*ЗАДАНИЕ*
Выпишите дословно и целиком приведенный ниже текст о Зигфриде и драконе.

*ТЕКСТ*
───
Миме делает последнюю попытку напугать Зигфрида, рассуждая об ужасных челюстях дракона, ядовитом дыхании, едкой слюне и смертоносном жалящем хвосте. Зигфрида не интересует хвост: он хочет знать, есть ли у дракона сердце, будучи уверенным в своей способности вонзить в него Нотунг, если оно существует. Успокоенный по этому пункту, он прогоняет Миме и растягивается под деревьями, слушая утренний щебет птиц. Одна из них многое хочет ему сказать; но он не может понять ее; и после тщетных попыток продолжить разговор с помощью тростника, который он срезает, он начинает развлекать птицу мелодиями на своем роге, прося ее послать ему любящую подругу, какая есть у всех других лесных существ. Его мелодии будят дракона; и Зигфрид веселится по поводу мрачной подруги, которую прислала ему птица. Фафнир глубоко возмущен непочтительностью юного Бакунина. Он выходит из себя; сражается; и тут же оказывается убит, к своему собственному великому изумлению.
───
*ИСХОДНЫЕ ДАННЫЕ*
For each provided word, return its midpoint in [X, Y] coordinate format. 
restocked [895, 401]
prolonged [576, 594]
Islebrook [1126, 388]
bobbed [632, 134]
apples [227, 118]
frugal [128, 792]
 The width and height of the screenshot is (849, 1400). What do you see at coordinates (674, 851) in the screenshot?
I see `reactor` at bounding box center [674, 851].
───
*ОТВЕТ*
Миме делает последнюю попытку напугать Зигфрида, рассуждая об ужасных челюстях дракона, ядовитом дыхании, едкой слюне и смертоносном жалящем хвосте. Зигфрида не интересует хвост: он хочет знать, есть ли у дракона сердце, будучи уверенным в своей способности вонзить в него Нотунг, если оно существует. Успокоенный по этому пункту, он прогоняет Миме и растягивается под деревьями, слушая утренний щебет птиц. Одна из них многое хочет ему сказать; но он не может понять ее; и после тщетных попыток продолжить разговор с помощью тростника, который он срезает, он начинает развлекать птицу мелодиями на своем роге, прося ее послать ему любящую подругу, какая есть у всех других лесных существ. Его мелодии будят дракона; и Зигфрид веселится по поводу мрачной подруги, которую прислала ему птица. Фафнир глубоко возмущен непочтительностью юного Бакунина. Он выходит из себя; сражается; и тут же оказывается убит, к своему собственному великому изумлению.